ZaccheoIn quel tempo, Gesù entrò nella città di Gèrico e la stava attraversando, quand’ecco un uomo, di nome Zacchèo, capo dei pubblicani e ricco, cercava di vedere chi era Gesù, ma non gli riusciva a causa della folla, perché era piccolo di statura. Allora corse avanti e, per riuscire a vederlo, salì su un sicomòro, perché doveva passare di là. Quando giunse sul luogo, Gesù alzò lo sguardo e gli disse: «Zacchèo, scendi subito, perché oggi devo fermarmi a casa tua». Scese in fretta e lo accolse pieno di gioia. Vedendo ciò, tutti mormoravano: «È entrato in casa di un peccatore!». Ma Zacchèo, alzatosi, disse al Signore: «Ecco, Signore, io do la metà di ciò che possiedo ai poveri e, se ho rubato a qualcuno, restituisco quattro volte tanto». Gesù gli rispose: «Oggi per questa casa è venuta la salvezza, perché anch’egli è figlio di Abramo. Il Figlio dell’uomo infatti è venuto a cercare e a salvare ciò che era perduto».

Contemplo:

Lasciarsi educare:
I piccoli sono i maestri, gli adulti i discepoli. Si tratta di lasciarsi educare dai bambini e da tutti coloro che appartengono alla grande famiglia dei piccoli del Vangelo. Gesù non ha mai scandalizzato i piccoli. Non può essere che ora tanti cristiani, invece di scandalizzare la gente che dovrebbe essere colpita e ferita nelle sue presuntuose sicurezze, scandalizzino proprio le persone semplici, a cui erano riservate le predilezioni di Gesù? Il modo più grave di scandalizzare i piccoli è quello di mortificare la loro dignità ed il loro diritto ad essere presenze profetiche nella comunità dei credenti.

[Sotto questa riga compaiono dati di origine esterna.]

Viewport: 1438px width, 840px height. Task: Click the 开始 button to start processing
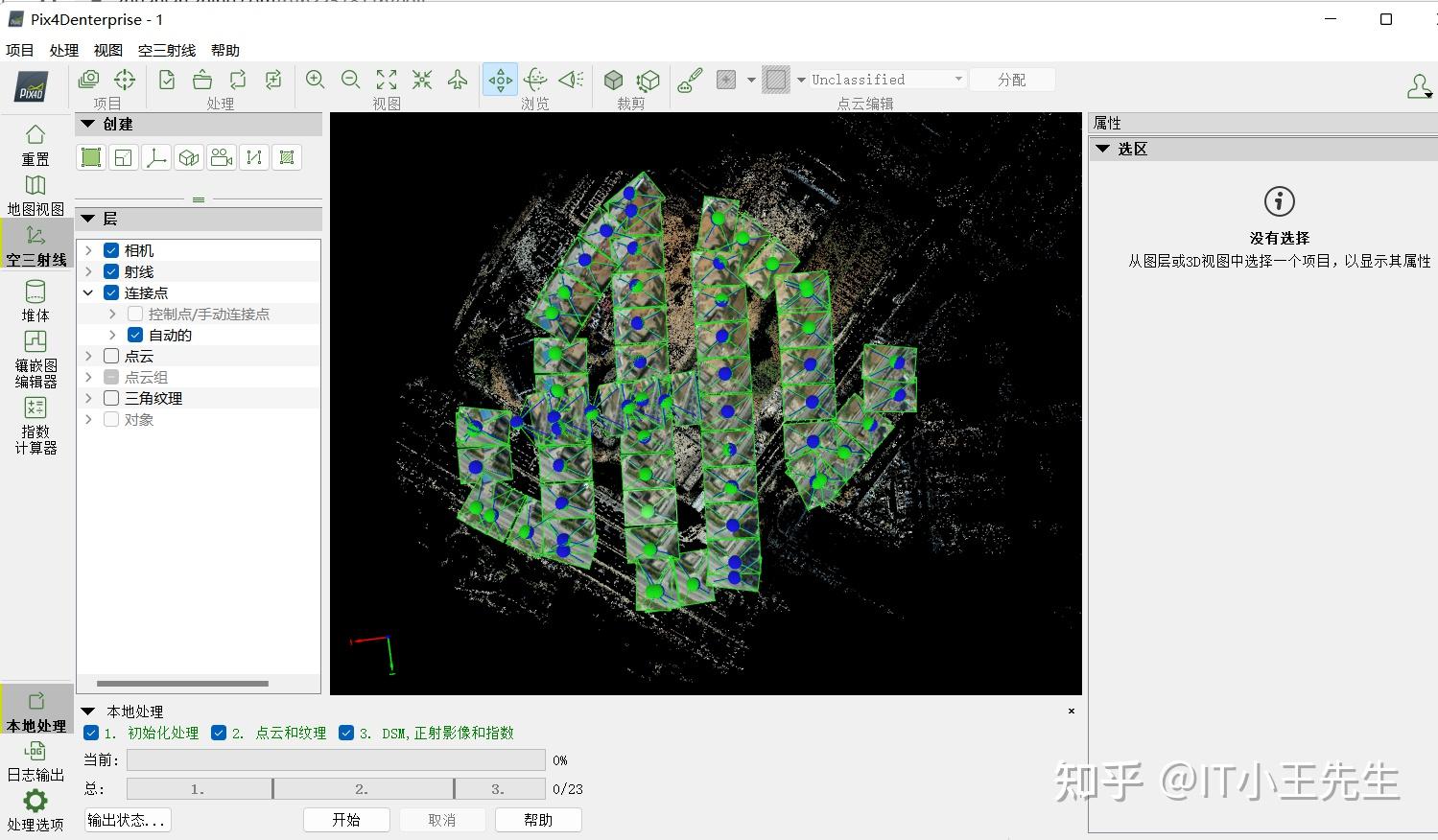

Commento al Vangelo del giorno:

È bello quando il vangelo ci presenta, come in questo caso, alcune figure e la loro storia, o almeno alcuni cenni della loro storia. In questo caso la persona che incontriamo è un uomo che suscita simpatia. Eppure a pensarci bene Zaccheo all’inizio del passo evangelico ci è presentato come una persona importante, tutt’altro che simpatica, indicato come un uomo dalle scelte discutibili: capo dei pubblicani e ricco. Se non c’è nulla di male ad essere ricchi, il modo con il quale uno acquista la ricchezza può essere male. Ebbene, al tempo di Gesù i pubblicani erano considerati peccatori pubblici, perché collaboravano con i romani che avevano occupato la terra santa e che la rendevano impura con la loro presenza. Inoltre il tipo di collaborazione dei pubblicani era quello di riscuotere le tasse per loro. Facendolo spesso chiedevano di più e tenevano una parte di denaro per se stessi. Ebbene, quest’uomo, con tutta la sua storia faticosa, non si vergogna di salire su un albero come un bambino quando Gesù, il Maestro famoso, passa dalla sua città. Questo ce lo rende simpatico. Se la sua statura è piccola, il suo cuore è grande, capace di dilatarsi, di essere curioso, magari anche di credere che pure per lui ci può essere una seconda opportunità. Gesù lo sa. È lui a guardarlo per primo, ad alzare gli occhi per incontrare i suoi. Non era certo conveniente che Gesù entrasse nella casa di un pubblicano, di un peccatore. Ma Gesù non si lascia certo condizionare! Lui sa che la salvezza è per tutti, che spesso basta offrire un’opportunità!